Deconstructive Biosynthesis Subgroup

The Laboratory for Biosynthetic Studies has turned its focus in deconstructive biosynthesis efforts into two classes of potent bioactive molecules that should be important life-saving drugs, but are not, the everninomicins and apoptolidins.

The Laboratory for Biosynthetic Studies has turned its focus in deconstructive biosynthesis efforts into two classes of potent bioactive molecules that should be important life-saving drugs, but are not, the everninomicins and apoptolidins. Via understanding how these molecules are put together by the bacteria that make them, we will learn how to generate changes in their molecular structures by recoding the producing organisms at the genetic level, to make them better drugs and/or effective molecular probes for biological studies.

Deconstructing everninomicin


It is now widely appreciated that we are entering into a post-antibiotic era. Resistance of killer microbes has reached crisis levels, and it is now possible to die from an infected splinter. The everninomicins are a class of natural product antibiotics that have been shown to be effective at killing multiple drug resistant bacterial infections in humans. The biological target of these drugs is unique from known classes of antibiotics and for this reason it is expected that evolution of resistance to these compounds will be slower than to derivatives of existing classes of drugs (e.g. a derivative penicillin). Everninomicin A, also called Ziracin, was advanced into clinical trials and proceeded successfully into late stage III trials. Tragically, Ziracin failed at the end of Phase III where it was discovered that this compound had borderline toxicity in sick patients. Ziracin is a complex and large molecule by antibiotic standards, and this toxicity is likely due to a substructure in this giant molecule. We hypothesize that if the disadvantageous substructure could be changed, we could eliminate the borderline toxicity of this compound and correct its trajectory toward the clinic, where it is so desperately needed. Due to its high promise as an antibiotic, Ziracin has actually been chemically synthesized and it required 140 chemical steps to generate Ziracin. Hence, it is impractical to use chemical synthesis to generate Ziracin analogs to overcome the toxicity of this compound. We have undertaken an ambitious program to change the structure of Ziracin-like compounds using synthetic biology. We have identified the genetic blueprints for Ziracin biosynthesis, and are using unique gene-replacement technologies, developed in the LBS specifically for this organism, to study the biosynthesis of this exiting antibiotic lead compound and to modify its structure.

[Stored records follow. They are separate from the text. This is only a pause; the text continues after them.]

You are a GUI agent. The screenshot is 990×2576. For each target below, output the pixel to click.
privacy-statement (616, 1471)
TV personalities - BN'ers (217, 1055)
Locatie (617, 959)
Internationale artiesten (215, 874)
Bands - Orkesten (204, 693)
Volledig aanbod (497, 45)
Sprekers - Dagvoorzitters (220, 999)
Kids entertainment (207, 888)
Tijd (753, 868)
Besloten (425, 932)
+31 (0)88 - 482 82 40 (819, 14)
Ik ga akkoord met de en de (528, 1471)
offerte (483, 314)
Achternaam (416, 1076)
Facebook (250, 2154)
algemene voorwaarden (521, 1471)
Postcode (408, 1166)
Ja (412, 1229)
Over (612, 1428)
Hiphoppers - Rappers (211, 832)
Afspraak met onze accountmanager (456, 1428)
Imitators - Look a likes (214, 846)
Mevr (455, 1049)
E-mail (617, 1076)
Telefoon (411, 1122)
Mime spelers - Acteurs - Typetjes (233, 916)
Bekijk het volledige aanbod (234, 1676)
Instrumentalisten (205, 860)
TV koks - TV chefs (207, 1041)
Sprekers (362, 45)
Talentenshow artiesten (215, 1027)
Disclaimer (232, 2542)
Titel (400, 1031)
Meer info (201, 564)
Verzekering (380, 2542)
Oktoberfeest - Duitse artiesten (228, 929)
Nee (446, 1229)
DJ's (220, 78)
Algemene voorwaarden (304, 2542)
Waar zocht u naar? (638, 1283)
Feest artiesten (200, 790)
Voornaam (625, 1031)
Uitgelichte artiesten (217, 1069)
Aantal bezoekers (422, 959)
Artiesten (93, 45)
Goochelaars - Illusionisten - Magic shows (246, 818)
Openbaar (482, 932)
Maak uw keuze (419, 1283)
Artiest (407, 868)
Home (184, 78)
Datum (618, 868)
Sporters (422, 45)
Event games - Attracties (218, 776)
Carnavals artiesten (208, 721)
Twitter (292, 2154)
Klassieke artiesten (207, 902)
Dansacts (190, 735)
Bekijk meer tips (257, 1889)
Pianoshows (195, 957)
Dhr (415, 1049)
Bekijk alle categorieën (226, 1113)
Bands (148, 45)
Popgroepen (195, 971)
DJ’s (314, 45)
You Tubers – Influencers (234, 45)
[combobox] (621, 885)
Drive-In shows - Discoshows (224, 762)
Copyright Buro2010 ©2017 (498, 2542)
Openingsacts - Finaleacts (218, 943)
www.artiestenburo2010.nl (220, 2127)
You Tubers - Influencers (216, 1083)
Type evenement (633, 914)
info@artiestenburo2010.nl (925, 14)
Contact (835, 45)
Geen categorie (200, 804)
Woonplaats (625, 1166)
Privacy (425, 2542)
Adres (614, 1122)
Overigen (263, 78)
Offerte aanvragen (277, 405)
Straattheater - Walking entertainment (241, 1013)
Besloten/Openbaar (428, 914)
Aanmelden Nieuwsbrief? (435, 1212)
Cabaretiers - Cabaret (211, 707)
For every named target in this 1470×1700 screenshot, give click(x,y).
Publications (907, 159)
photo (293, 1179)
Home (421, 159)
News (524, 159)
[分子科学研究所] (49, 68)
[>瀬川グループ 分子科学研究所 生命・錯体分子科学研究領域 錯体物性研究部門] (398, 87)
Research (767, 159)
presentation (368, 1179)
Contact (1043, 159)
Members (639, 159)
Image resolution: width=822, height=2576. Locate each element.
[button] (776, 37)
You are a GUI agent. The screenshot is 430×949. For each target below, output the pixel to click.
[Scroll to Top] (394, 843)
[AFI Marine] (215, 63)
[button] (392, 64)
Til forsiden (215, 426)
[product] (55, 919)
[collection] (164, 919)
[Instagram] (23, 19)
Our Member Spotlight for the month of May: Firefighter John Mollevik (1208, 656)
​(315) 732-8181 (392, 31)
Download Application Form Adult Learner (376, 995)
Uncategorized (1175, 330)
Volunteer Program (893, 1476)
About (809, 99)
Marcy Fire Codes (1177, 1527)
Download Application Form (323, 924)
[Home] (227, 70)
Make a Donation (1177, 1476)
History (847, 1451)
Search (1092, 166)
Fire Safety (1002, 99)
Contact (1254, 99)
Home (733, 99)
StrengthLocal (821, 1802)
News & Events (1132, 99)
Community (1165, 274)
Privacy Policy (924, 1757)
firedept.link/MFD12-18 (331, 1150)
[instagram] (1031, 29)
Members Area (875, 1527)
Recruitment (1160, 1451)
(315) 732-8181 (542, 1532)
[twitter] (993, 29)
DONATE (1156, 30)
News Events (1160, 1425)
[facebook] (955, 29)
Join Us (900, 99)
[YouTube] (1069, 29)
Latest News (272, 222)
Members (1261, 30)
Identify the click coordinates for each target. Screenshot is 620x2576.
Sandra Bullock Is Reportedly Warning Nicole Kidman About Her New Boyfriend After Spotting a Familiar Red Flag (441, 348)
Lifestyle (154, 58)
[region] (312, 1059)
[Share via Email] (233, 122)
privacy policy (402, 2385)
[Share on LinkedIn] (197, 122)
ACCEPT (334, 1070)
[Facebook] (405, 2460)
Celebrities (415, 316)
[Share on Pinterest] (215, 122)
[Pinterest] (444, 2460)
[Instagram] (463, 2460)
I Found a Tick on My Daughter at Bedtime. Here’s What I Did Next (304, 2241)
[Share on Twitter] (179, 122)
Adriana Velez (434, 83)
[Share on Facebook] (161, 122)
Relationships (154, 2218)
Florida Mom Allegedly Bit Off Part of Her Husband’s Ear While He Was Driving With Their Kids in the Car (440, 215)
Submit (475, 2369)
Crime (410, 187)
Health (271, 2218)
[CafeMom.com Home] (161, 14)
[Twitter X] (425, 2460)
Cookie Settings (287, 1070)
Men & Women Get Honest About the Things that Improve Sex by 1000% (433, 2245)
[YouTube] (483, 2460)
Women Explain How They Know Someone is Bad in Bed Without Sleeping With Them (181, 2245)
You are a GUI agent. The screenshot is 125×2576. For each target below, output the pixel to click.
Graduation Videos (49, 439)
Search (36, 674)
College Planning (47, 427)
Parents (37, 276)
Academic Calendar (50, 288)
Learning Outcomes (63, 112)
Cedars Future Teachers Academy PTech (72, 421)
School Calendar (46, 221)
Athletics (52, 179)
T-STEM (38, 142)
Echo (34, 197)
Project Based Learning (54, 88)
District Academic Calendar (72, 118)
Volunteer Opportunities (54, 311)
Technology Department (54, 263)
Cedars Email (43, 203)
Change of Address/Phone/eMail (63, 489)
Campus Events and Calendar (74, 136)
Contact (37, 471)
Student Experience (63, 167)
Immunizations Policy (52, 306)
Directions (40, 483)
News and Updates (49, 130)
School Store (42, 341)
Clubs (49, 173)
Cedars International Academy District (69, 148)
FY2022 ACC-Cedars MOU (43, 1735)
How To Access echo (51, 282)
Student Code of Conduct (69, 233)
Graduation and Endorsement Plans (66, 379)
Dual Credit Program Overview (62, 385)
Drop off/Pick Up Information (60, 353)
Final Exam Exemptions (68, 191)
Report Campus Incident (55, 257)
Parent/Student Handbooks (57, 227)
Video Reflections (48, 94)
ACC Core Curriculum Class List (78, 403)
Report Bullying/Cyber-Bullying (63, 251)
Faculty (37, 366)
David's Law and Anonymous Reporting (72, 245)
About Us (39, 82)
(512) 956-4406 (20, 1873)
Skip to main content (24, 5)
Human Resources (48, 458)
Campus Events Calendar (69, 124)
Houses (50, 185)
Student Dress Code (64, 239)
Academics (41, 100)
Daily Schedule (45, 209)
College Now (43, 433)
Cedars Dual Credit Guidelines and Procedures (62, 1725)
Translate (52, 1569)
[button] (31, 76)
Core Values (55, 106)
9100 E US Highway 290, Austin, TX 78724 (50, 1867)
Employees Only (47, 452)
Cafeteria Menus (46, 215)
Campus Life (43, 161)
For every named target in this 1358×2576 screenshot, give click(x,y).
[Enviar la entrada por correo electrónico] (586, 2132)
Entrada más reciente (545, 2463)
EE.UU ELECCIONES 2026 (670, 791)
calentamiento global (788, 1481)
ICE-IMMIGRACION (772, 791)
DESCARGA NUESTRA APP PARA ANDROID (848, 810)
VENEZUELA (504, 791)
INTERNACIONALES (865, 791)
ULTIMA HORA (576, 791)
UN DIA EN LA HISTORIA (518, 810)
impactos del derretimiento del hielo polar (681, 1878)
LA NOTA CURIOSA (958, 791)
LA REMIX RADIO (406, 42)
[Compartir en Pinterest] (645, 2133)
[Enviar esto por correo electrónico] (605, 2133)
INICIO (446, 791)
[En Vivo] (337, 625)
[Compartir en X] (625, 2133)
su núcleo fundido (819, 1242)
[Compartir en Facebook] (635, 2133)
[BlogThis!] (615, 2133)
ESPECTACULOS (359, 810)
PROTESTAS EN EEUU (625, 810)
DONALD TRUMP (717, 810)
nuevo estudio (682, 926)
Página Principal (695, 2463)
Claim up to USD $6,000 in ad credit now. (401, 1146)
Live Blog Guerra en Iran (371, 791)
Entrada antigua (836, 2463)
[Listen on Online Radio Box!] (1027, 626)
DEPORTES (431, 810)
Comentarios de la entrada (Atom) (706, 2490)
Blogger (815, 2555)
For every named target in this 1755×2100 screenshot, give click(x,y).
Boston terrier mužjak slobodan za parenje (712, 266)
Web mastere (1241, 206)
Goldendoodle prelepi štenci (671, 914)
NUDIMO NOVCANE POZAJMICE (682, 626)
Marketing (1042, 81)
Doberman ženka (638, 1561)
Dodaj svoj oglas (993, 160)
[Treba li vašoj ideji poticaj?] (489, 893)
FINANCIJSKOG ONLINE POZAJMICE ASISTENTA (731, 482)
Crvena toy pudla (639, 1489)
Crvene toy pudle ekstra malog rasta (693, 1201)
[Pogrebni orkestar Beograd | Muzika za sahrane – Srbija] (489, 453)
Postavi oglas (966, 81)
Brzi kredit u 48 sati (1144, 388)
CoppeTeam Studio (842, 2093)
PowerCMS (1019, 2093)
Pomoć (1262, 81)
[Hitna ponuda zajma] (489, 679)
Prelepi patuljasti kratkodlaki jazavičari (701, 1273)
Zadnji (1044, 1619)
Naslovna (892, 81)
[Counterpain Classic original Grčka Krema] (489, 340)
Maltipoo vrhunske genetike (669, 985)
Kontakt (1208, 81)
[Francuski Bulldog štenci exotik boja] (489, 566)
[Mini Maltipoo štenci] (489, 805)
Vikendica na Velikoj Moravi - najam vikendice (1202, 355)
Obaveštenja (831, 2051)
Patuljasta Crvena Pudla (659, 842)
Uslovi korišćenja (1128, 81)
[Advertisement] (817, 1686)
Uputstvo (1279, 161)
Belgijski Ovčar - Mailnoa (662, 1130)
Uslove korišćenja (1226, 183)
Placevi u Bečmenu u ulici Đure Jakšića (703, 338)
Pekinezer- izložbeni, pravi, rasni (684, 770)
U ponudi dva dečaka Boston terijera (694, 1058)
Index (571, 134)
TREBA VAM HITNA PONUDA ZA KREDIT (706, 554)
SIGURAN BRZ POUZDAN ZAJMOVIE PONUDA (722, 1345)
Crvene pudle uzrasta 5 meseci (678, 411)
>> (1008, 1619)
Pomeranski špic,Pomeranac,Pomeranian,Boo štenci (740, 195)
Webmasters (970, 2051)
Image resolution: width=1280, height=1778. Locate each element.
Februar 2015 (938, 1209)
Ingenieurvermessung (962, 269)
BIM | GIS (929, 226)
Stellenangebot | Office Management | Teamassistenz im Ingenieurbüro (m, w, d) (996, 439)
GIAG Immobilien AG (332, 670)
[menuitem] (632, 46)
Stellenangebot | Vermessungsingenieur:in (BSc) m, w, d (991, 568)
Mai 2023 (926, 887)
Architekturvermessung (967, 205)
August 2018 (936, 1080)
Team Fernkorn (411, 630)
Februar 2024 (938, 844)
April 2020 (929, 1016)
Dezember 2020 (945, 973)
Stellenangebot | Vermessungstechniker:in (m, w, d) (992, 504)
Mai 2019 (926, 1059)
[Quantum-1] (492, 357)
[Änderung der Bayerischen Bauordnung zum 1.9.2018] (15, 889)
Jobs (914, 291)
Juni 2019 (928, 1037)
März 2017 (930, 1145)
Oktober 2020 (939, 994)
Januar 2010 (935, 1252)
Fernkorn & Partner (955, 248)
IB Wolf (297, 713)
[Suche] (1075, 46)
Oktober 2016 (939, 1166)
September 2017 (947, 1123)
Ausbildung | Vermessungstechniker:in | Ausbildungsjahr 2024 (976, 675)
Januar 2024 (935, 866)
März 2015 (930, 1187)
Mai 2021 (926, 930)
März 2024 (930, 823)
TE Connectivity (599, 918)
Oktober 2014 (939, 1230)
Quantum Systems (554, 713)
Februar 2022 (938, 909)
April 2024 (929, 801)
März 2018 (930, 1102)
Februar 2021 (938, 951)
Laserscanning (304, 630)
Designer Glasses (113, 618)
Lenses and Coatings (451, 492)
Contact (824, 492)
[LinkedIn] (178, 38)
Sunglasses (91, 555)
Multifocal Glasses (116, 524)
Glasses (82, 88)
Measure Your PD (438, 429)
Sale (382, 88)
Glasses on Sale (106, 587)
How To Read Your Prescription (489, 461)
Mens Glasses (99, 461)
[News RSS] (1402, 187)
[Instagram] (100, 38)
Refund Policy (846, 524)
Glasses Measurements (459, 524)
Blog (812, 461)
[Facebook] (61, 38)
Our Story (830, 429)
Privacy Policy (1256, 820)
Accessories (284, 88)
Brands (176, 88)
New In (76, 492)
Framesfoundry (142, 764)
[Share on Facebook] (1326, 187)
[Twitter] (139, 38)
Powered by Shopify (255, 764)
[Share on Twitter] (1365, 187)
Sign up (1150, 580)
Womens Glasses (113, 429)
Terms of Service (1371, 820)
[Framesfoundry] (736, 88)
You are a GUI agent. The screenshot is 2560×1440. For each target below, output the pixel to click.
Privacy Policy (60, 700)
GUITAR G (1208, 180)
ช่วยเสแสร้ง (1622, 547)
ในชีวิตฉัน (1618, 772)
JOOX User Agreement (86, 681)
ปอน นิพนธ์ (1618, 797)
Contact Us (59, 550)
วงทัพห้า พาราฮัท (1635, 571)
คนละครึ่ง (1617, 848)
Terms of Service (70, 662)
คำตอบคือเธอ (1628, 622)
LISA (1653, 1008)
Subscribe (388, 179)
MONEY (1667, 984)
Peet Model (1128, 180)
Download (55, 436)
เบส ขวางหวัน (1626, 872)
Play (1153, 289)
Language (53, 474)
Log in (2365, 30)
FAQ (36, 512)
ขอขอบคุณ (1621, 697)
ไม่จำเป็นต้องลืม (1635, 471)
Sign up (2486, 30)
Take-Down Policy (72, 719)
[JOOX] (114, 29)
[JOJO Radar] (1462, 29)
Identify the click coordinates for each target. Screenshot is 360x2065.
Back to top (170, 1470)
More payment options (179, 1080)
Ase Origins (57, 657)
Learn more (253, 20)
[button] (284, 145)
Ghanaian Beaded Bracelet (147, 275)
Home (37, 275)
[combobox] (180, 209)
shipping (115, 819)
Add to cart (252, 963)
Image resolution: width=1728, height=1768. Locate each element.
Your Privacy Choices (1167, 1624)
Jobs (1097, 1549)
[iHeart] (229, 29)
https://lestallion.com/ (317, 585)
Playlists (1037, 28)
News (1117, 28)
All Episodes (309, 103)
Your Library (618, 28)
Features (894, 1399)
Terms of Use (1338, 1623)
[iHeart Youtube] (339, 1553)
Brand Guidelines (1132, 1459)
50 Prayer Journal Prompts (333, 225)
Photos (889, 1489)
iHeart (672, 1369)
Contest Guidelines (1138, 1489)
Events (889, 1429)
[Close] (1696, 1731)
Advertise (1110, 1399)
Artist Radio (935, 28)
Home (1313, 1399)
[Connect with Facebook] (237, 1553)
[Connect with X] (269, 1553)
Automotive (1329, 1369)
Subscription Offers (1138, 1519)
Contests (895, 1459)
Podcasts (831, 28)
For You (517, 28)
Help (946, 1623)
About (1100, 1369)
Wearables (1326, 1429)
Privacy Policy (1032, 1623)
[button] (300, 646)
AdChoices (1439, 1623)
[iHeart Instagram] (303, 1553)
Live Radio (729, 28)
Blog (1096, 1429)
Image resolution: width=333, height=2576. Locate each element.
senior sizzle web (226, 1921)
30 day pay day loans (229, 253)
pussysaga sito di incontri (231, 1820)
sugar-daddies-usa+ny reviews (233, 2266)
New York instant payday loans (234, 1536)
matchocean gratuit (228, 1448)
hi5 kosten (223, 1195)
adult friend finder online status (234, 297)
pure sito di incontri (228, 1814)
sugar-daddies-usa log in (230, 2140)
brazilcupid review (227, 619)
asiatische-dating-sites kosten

Deconstructing apoptolidin


Apoptolidin natural products are a class of potential anticancer compounds that have been reported to be some of the most selectively cytotoxic compounds in the National Cancer Institute’s cell panel. This means that these compounds can potentially act as cellular scalpels, and selectively kill cancer cells within healthy tissues. However, nothing is known about the biosynthesis of these compounds and their mechanism of selective action. We have identified the genetic blueprints of the exciting class and used gene replacement technologies to study the genes and proteins involved in the assembly of apoptolidins. Building on this knowledge, in collaboration with Prof. Gary Sulikowksi, we have generated completely new unnatural analogs of apoptolidin. We envision using these new analogs as chemical probes to discover the cellular target of this exquisitely cytotoxic family of metabolites.